_Texto fornecido:_
%%

A única diferença entre uma vacina “secreta” e uma poção mágica está no nível da nomenclatura. Tanto que entidades como a Organização Mundial da Saúde (OMS) já afirmaram que aguardam resultados para tomar posição sobre o medicamento. Não estou falando aqui da Rússia liberar a fórmula da vacina online e um tutorial no Youtube para todo mundo fazer em casa, mas da publicação do RESULTADO dos experimentos, como estão fazendo as mais de 100 vacinas em teste atualmente.
O presidente Putin afirmar que a vacina funciona e que a filha foi vacinada não comprova absolutamente nada nem deveria dar segurança pra ninguém (aliás, porque a mulher e não o próprio presidente?). Aliás, qual a diferença disso em relação à postura de Bolsonaro, que ao ser testado positivo para coronavírus anunciou em suas redes sociais que estava se tratando com cloroquina?
PS: para quem tem dúvidas de como funciona cada fase do desenvolvimento de uma vacina, o biólogo Hugo Fernandes fez um resumo em seu Instagram que achei muito didático.

%%

_Instruções das tarefas:_
- A) Responda com base no texto sobre vacinas:
(i) Quantas vacinas estão em teste atualmente?
(ii) Com que remédio Bolsonaro anunciou que estava se tratando?
(iii) Em que rede o biólogo Hugo Fernandes publicou seu resumo?
- B) Reescreva o trecho do texto sobre vacinas que começa em "A única diferença" e termina em "tratando com cloroquina?", trocando "presidente" por "líder".
Os registros abaixo não entram nesta atividade.

_Dados extraídos:_
%%

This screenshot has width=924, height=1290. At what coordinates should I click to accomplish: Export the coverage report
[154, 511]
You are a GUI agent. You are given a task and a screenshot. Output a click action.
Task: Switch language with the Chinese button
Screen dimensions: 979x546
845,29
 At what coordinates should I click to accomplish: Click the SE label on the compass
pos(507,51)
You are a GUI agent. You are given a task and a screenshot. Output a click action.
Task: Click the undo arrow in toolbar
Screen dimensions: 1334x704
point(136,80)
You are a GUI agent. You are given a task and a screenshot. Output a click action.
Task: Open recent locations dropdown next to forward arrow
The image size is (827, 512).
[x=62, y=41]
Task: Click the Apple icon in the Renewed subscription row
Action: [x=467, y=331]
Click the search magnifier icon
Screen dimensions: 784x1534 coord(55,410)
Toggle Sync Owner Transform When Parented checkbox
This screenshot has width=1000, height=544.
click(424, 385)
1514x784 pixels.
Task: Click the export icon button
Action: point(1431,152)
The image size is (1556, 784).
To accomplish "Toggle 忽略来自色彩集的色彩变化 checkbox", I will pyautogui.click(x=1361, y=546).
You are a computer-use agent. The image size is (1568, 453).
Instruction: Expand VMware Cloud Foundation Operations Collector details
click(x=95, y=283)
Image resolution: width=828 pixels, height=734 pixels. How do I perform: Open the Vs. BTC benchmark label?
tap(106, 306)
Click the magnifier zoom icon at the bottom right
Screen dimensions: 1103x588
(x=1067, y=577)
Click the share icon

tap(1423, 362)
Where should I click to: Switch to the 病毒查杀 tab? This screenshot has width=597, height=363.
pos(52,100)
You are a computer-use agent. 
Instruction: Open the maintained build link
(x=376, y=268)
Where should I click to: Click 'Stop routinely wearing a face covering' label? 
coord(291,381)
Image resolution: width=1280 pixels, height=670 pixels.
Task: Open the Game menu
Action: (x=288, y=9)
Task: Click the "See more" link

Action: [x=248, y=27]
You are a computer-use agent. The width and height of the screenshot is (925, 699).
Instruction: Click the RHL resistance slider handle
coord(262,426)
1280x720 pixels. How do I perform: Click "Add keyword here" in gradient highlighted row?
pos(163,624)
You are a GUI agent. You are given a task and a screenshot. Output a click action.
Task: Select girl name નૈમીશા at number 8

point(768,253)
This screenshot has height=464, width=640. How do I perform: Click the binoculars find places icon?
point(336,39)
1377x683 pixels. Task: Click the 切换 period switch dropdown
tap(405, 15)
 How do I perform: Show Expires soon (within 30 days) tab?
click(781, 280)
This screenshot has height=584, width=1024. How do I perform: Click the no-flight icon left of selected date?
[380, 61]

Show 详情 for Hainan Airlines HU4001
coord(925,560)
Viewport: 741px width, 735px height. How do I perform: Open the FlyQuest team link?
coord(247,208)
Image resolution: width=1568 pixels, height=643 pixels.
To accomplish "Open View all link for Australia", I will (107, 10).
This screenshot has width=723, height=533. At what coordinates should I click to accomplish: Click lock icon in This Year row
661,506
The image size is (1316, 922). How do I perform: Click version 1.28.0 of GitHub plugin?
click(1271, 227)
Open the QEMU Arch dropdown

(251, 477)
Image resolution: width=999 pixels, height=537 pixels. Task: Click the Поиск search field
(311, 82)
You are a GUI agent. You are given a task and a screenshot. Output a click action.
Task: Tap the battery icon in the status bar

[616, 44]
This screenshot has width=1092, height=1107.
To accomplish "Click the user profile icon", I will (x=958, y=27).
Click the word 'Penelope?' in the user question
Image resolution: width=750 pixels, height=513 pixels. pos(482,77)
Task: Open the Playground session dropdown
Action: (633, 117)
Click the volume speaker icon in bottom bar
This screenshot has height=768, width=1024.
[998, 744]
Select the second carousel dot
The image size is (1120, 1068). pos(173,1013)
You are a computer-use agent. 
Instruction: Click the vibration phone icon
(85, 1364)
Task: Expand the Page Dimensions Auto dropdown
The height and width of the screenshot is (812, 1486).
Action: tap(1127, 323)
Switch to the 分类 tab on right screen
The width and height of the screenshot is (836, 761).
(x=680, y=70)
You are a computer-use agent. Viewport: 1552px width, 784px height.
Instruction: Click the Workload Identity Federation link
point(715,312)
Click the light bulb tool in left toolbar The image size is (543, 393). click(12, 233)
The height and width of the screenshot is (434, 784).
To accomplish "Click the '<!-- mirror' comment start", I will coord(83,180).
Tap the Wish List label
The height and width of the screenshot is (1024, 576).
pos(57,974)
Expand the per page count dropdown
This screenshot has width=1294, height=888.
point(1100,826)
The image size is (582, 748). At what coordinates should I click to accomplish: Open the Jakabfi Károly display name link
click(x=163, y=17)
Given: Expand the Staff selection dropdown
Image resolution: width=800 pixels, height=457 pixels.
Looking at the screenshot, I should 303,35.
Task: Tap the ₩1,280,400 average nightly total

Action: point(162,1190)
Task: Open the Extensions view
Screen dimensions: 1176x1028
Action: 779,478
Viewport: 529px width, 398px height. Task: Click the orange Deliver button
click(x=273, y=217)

%%

_Resultados:_
- A)
(i) Mais de 100.
(ii) Com cloroquina.
(iii) No Instagram.

- B)
A única diferença entre uma vacina “secreta” e uma poção mágica está no nível da nomenclatura. Tanto que entidades como a Organização Mundial da Saúde (OMS) já afirmaram que aguardam resultados para tomar posição sobre o medicamento. Não estou falando aqui da Rússia liberar a fórmula da vacina online e um tutorial no Youtube para todo mundo fazer em casa, mas da publicação do RESULTADO dos experimentos, como estão fazendo as mais de 100 vacinas em teste atualmente.
O líder Putin afirmar que a vacina funciona e que a filha foi vacinada não comprova absolutamente nada nem deveria dar segurança pra ninguém (aliás, porque a mulher e não o próprio líder?). Aliás, qual a diferença disso em relação à postura de Bolsonaro, que ao ser testado positivo para coronavírus anunciou em suas redes sociais que estava se tratando com cloroquina?